Texte à lire
..............................

On connaissait le chanteur, crooner à l’éloquence racée dont chaque mot semble avoir macéré dans un fût en chêne ; voici l’écrivain, dont le premier roman (empruntant son titre à l’une de ses chansons) lui vaut les honneurs d’une publication chez P.O.L. Dès les premières lignes, on comprend que l’écriture sera claquante et sèche, sans arabesques ni boursouflures. L’adhésion est immédiate, le style est entêtant, avec les méditations d’un noyé en train de vivre ses derniers instants. Le roman est construit sur des allers et retours entre la conjuration d’une mort imminente par noyade et le récit d’une existence qui remonte, par bribes, à la surface, au fur et à mesure de l’engloutissement par les flots.

Avec une désinvolture feinte qui donne de savoureux moments d’humour noir, Requin retrace le fil d’une vie : ballotté entre une famille portant le sceau de la déveine, un amour naissant, des amitiés en marge et sa passion pour l’archéologie et les fossiles, le narrateur dresse une topographie de son existence, moins un bilan qu’une régurgitation aléatoire des menus événements qui ont tissé son destin. On frôle parfois l’onirisme dans cette oraison funèbre à la première personne. Belin désamorce la sinistrose du sujet par l’humour, un sens de la formule bien balancé pour conjurer la silhouette de la grande faucheuse qui se profile sous l’eau d’un lac artificiel, aux environs de Dijon.

..............................

Données fournies
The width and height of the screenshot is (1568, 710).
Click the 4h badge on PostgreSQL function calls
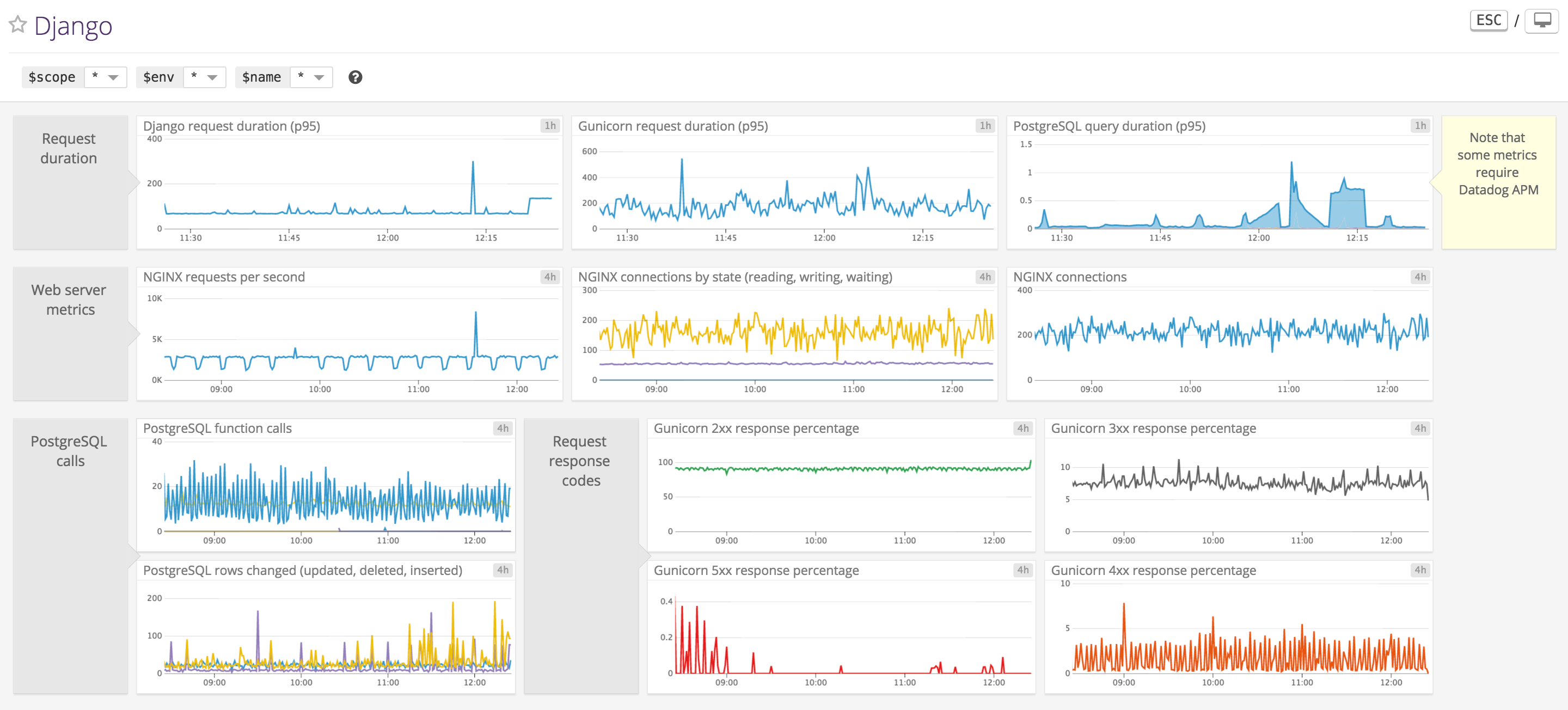pyautogui.click(x=503, y=428)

..............................

Consigne
Reprenez, s'il vous plaît, la critique du roman Requin à la suite de sa dernière phrase.

Réponse proposée
Il y a quelque chose de l’artisan-poète chez Belin, un cousinage avec le matérialisme verbal d’un Ponge ou la stase répétitive d’un Tarkos. On pense aussi à la prose persiflante de Martinet, mais avec une fibre plus légère, maniériste, un genre de dandysme cul-terreux (c’est un compliment). L’audace de ses chansons est intacte, dans le flot d’une pensée où s’enchevêtrent cynisme et mélancolie. Les fulgurances lyriques se confrontent au prosaïsme le plus cru, dans un carambolage qui fait mouche. On y lit la courbure du temps, la vanité humaine, les amours égarés, les rites initiatiques de l’enfance, la lutte des classes et le reflux de la mémoire avant le dernier souffle. Une excursion dans le vivant où l’on y voit clair comme dans de l’eau croupie, et où tout apparaît subitement sur le même plan : l’anodin transcende le grandiose, le slip de bain Go Sport du noyé revêtant la même teneur tragi-comique que le souvenir des plages de Dieppe ou des voies ferrées de la Moselle. Avec, en toile de fond, une intrigante « pêche au lait » qui ne délivrera ses secrets qu’au compte-gouttes.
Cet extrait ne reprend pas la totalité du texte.